Before long women were much in demand to take over men’s jobs as men joined or
were conscripted into the armed forces and there was no longer a need for such
schemes.
Mabel
Tothill had other work to do. Acting on the Quaker peace testimony to oppose
all war, she became secretary of the Bristol Joint Advisory Committee for
Conscientious Objectors. This group looked out for the interests of imprisoned
objectors, and campaigned against the war.
In
1915 Mabel Tothill was involved in controversy after she wrote a letter
referring to the Fellowship of Reconciliation, a pacifist organisation, on Barton Hill note paper.

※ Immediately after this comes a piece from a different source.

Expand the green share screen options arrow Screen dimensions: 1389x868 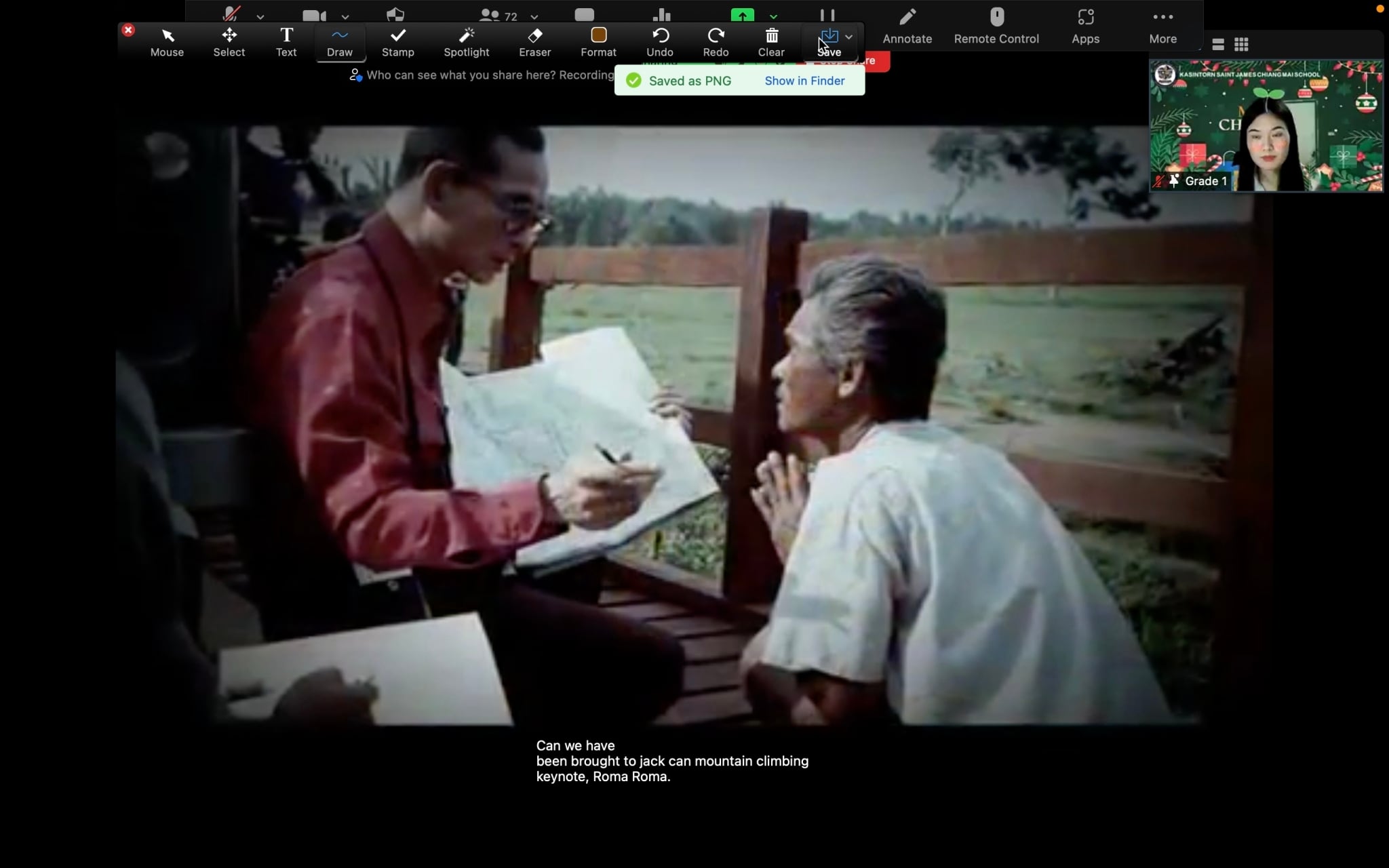773,17
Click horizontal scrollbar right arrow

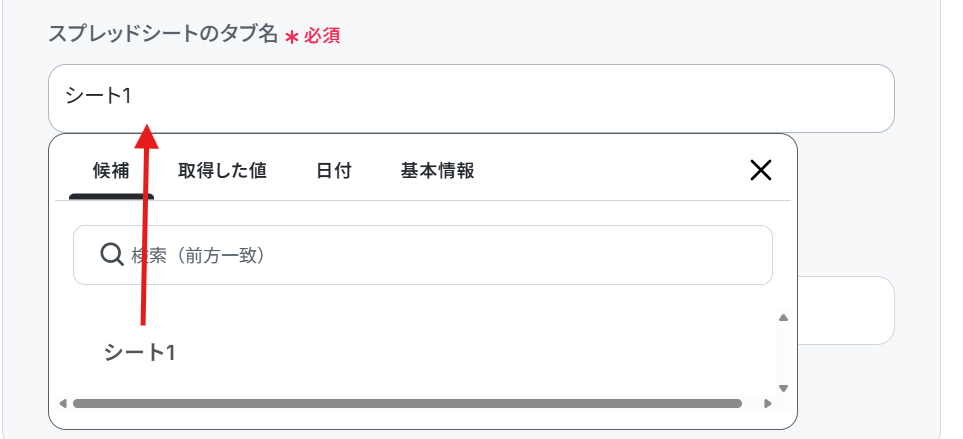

This, together with her well-known involvement in peace work, was one of the
incidents that led to accusations against Bristol University that it was riddled
with pro-German pacifists. However, a Lord Mayor’s enquiry found no evidence of
pro-German sentiment at the University, and in order to avoid further
embarrassing the University Mabel Tothill left the Barton Hill Settlement.
Mabel
Tothill continued to campaign for peace. She set up a Bristol branch of the
Women’s International League for Peace and Freedom. In 1923 she took part in a
No More War Demonstration on the Downs.
After
the war Mabel Tothill stood as a Labour candidate for St Paul’s in the
municipal elections of 1919. By this time she had left the house in Cambridge
Park and was living in the much less salubrious Rosemary Street, which was
bombed during the Blitz and has now disappeared under Broadmead. Here she
helped found the Rosemary Lane Nursery
School for poor children, which still exists today as Rosemary Nursery School.
Mabel
Tothill argued that women were needed in local politics because they were
concerned in issues such as nursery provision, improved education for poor
children, and the need for new houses. Lloyd George had famously promised homes
fit for heroes to the returning soldiers, but it was not a promise that was
kept. As well as better housing, Mabel Tothill also campaigned for the
provision of bath houses, and public toilets for women – not a very exciting
issue perhaps but one that affected women’s ability to move around in public
spaces.
Mabel
Tothill was not successful in the 1919 election, but in 1920 she was elected
onto the city council for Easton Ward. She was Bristol’s first woman
councillor.
Unfortunately,
she lost her seat a few months later. She was however co-opted onto the city
council’s education committee and continued to work for education provision,
particularly for poor children.
In
the mid 1920s Mabel Tothill moved back to Clifton. She lived in Berkeley
Square, and then in Pembroke Road – where her home was burgled. She was a
governor of Badminton Girls' School in the 1930s. By 1939 she was living in
Sandford, a village in the parish of Winscombe, where she was active in the
local Women’s Institute, and a member of Winscombe Parish Council.
Mabel
Tothill, Bristol’s first woman councillor, died in 1964.
Note: Settlements originated in the Victorian era. They were often associated
with universities, and were established in poor areas as places where young educated
people could live while doing community work.